Stored data
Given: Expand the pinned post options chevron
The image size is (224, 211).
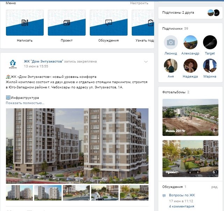Looking at the screenshot, I should 146,62.
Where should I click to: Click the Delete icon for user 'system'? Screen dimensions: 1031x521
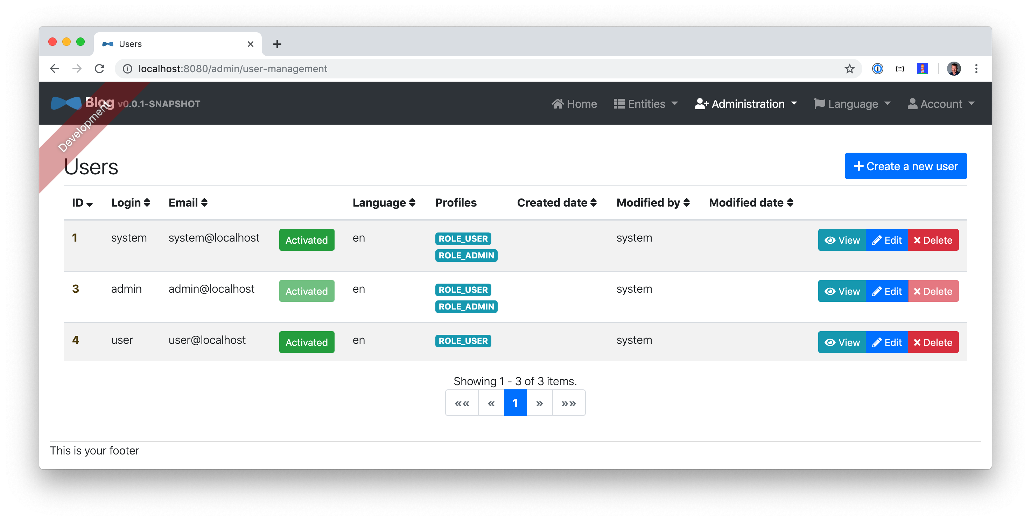tap(933, 240)
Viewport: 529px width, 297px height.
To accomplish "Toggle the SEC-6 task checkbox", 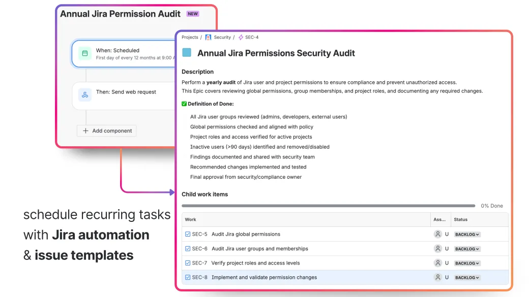I will (188, 248).
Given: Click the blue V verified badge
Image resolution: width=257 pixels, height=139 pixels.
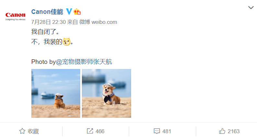Looking at the screenshot, I should (x=69, y=12).
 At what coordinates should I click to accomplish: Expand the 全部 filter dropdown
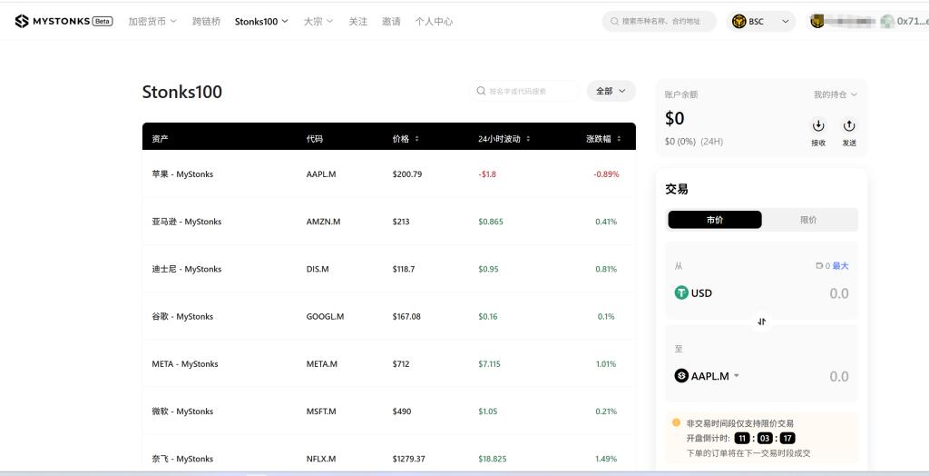[611, 91]
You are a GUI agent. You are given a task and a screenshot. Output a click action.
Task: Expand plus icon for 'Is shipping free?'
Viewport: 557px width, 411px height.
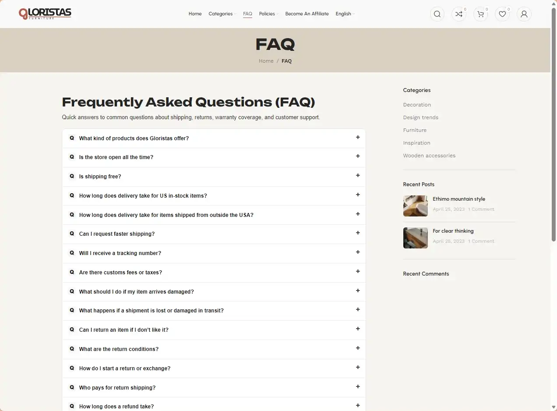coord(358,175)
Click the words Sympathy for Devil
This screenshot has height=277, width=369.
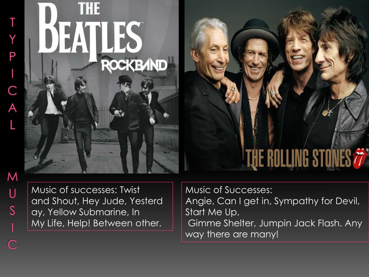coord(317,201)
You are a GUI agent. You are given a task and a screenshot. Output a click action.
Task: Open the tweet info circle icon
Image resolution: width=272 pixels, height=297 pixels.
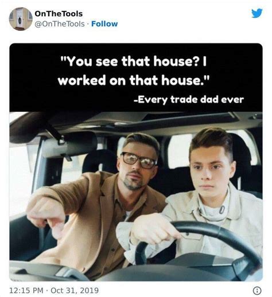click(257, 291)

• Your instructions:
Please write out exactly, and only, the lines from the beginning of the entries through the line containing "Viewport: 529px width, 297px height.", including both and skipping all pictures.

• Task solution:
Given: Expand the pinned post options chevron
The image size is (224, 211).
Looking at the screenshot, I should 146,62.
Where should I click to: Click the Delete icon for user 'system'? Screen dimensions: 1031x521
tap(933, 240)
Viewport: 529px width, 297px height.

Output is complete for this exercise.